WRITTEN EXERCISE - Copy out every line of the material, swapping "webpages" for "web pages" and keeping everything else unchanged.

DATA ENTRIES -
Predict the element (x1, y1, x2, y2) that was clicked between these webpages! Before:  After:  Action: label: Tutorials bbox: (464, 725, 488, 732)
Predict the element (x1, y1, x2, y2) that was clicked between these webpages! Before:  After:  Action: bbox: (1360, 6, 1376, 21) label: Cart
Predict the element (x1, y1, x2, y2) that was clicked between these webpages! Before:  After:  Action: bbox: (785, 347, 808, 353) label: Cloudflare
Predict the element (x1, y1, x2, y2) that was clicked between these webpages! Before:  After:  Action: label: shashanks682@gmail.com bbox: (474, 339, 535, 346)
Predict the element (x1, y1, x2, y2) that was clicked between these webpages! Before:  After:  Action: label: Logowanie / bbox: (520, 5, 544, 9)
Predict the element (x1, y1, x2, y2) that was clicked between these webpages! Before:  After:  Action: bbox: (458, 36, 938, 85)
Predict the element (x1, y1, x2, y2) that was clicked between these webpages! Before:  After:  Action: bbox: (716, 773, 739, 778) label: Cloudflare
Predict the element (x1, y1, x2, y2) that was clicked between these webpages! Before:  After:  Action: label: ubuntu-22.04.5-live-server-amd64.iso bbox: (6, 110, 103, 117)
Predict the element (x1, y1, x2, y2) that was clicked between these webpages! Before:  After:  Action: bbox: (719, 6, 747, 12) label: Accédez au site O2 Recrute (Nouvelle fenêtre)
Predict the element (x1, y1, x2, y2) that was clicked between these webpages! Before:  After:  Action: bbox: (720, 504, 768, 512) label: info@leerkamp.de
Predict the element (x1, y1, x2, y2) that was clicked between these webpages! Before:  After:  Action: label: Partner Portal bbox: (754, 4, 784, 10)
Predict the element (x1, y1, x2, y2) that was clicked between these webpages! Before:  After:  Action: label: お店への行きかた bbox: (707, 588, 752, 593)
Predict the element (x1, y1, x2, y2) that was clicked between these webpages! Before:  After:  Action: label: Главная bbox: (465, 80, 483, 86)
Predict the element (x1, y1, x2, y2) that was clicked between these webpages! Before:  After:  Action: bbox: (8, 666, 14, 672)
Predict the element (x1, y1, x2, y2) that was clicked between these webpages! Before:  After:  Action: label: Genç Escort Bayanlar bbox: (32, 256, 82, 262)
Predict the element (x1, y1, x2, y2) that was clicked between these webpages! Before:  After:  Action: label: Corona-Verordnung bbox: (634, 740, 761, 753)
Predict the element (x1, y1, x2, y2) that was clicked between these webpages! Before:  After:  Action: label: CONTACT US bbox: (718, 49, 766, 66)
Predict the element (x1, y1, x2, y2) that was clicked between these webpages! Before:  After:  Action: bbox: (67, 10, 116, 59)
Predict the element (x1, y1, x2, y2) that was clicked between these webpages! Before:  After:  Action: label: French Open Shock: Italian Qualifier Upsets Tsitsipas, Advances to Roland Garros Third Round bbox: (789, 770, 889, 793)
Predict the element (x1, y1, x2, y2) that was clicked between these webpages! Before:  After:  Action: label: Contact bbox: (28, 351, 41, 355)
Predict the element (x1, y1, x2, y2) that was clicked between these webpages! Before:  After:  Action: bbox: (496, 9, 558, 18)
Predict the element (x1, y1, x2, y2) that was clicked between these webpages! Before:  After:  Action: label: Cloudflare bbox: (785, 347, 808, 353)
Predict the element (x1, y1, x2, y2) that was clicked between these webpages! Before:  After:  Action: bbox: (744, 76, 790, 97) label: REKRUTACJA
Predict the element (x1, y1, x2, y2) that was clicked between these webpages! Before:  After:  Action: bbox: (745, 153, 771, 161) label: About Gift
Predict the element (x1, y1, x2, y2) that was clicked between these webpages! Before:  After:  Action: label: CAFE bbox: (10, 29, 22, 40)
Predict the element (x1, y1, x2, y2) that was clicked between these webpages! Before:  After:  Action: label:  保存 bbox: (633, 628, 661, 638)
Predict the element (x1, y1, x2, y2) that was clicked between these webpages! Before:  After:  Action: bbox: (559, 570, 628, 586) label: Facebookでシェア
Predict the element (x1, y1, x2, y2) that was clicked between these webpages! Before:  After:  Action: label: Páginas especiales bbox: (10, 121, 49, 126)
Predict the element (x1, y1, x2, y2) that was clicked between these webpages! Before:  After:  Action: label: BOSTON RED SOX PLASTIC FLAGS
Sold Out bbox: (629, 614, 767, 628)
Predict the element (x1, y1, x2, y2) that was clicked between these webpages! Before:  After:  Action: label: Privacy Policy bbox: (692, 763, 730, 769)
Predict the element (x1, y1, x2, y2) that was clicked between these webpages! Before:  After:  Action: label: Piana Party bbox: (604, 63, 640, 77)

EXERCISE RESULT -
Predict the element (x1, y1, x2, y2) that was clicked between these web pages! Before:  After:  Action: label: Tutorials bbox: (464, 725, 488, 732)
Predict the element (x1, y1, x2, y2) that was clicked between these web pages! Before:  After:  Action: bbox: (1360, 6, 1376, 21) label: Cart
Predict the element (x1, y1, x2, y2) that was clicked between these web pages! Before:  After:  Action: bbox: (785, 347, 808, 353) label: Cloudflare
Predict the element (x1, y1, x2, y2) that was clicked between these web pages! Before:  After:  Action: label: shashanks682@gmail.com bbox: (474, 339, 535, 346)
Predict the element (x1, y1, x2, y2) that was clicked between these web pages! Before:  After:  Action: label: Logowanie / bbox: (520, 5, 544, 9)
Predict the element (x1, y1, x2, y2) that was clicked between these web pages! Before:  After:  Action: bbox: (458, 36, 938, 85)
Predict the element (x1, y1, x2, y2) that was clicked between these web pages! Before:  After:  Action: bbox: (716, 773, 739, 778) label: Cloudflare
Predict the element (x1, y1, x2, y2) that was clicked between these web pages! Before:  After:  Action: label: ubuntu-22.04.5-live-server-amd64.iso bbox: (6, 110, 103, 117)
Predict the element (x1, y1, x2, y2) that was clicked between these web pages! Before:  After:  Action: bbox: (719, 6, 747, 12) label: Accédez au site O2 Recrute (Nouvelle fenêtre)
Predict the element (x1, y1, x2, y2) that was clicked between these web pages! Before:  After:  Action: bbox: (720, 504, 768, 512) label: info@leerkamp.de
Predict the element (x1, y1, x2, y2) that was clicked between these web pages! Before:  After:  Action: label: Partner Portal bbox: (754, 4, 784, 10)
Predict the element (x1, y1, x2, y2) that was clicked between these web pages! Before:  After:  Action: label: お店への行きかた bbox: (707, 588, 752, 593)
Predict the element (x1, y1, x2, y2) that was clicked between these web pages! Before:  After:  Action: label: Главная bbox: (465, 80, 483, 86)
Predict the element (x1, y1, x2, y2) that was clicked between these web pages! Before:  After:  Action: bbox: (8, 666, 14, 672)
Predict the element (x1, y1, x2, y2) that was clicked between these web pages! Before:  After:  Action: label: Genç Escort Bayanlar bbox: (32, 256, 82, 262)
Predict the element (x1, y1, x2, y2) that was clicked between these web pages! Before:  After:  Action: label: Corona-Verordnung bbox: (634, 740, 761, 753)
Predict the element (x1, y1, x2, y2) that was clicked between these web pages! Before:  After:  Action: label: CONTACT US bbox: (718, 49, 766, 66)
Predict the element (x1, y1, x2, y2) that was clicked between these web pages! Before:  After:  Action: bbox: (67, 10, 116, 59)
Predict the element (x1, y1, x2, y2) that was clicked between these web pages! Before:  After:  Action: label: French Open Shock: Italian Qualifier Upsets Tsitsipas, Advances to Roland Garros Third Round bbox: (789, 770, 889, 793)
Predict the element (x1, y1, x2, y2) that was clicked between these web pages! Before:  After:  Action: label: Contact bbox: (28, 351, 41, 355)
Predict the element (x1, y1, x2, y2) that was clicked between these web pages! Before:  After:  Action: bbox: (496, 9, 558, 18)
Predict the element (x1, y1, x2, y2) that was clicked between these web pages! Before:  After:  Action: label: Cloudflare bbox: (785, 347, 808, 353)
Predict the element (x1, y1, x2, y2) that was clicked between these web pages! Before:  After:  Action: bbox: (744, 76, 790, 97) label: REKRUTACJA
Predict the element (x1, y1, x2, y2) that was clicked between these web pages! Before:  After:  Action: bbox: (745, 153, 771, 161) label: About Gift
Predict the element (x1, y1, x2, y2) that was clicked between these web pages! Before:  After:  Action: label: CAFE bbox: (10, 29, 22, 40)
Predict the element (x1, y1, x2, y2) that was clicked between these web pages! Before:  After:  Action: label:  保存 bbox: (633, 628, 661, 638)
Predict the element (x1, y1, x2, y2) that was clicked between these web pages! Before:  After:  Action: bbox: (559, 570, 628, 586) label: Facebookでシェア
Predict the element (x1, y1, x2, y2) that was clicked between these web pages! Before:  After:  Action: label: Páginas especiales bbox: (10, 121, 49, 126)
Predict the element (x1, y1, x2, y2) that was clicked between these web pages! Before:  After:  Action: label: BOSTON RED SOX PLASTIC FLAGS
Sold Out bbox: (629, 614, 767, 628)
Predict the element (x1, y1, x2, y2) that was clicked between these web pages! Before:  After:  Action: label: Privacy Policy bbox: (692, 763, 730, 769)
Predict the element (x1, y1, x2, y2) that was clicked between these web pages! Before:  After:  Action: label: Piana Party bbox: (604, 63, 640, 77)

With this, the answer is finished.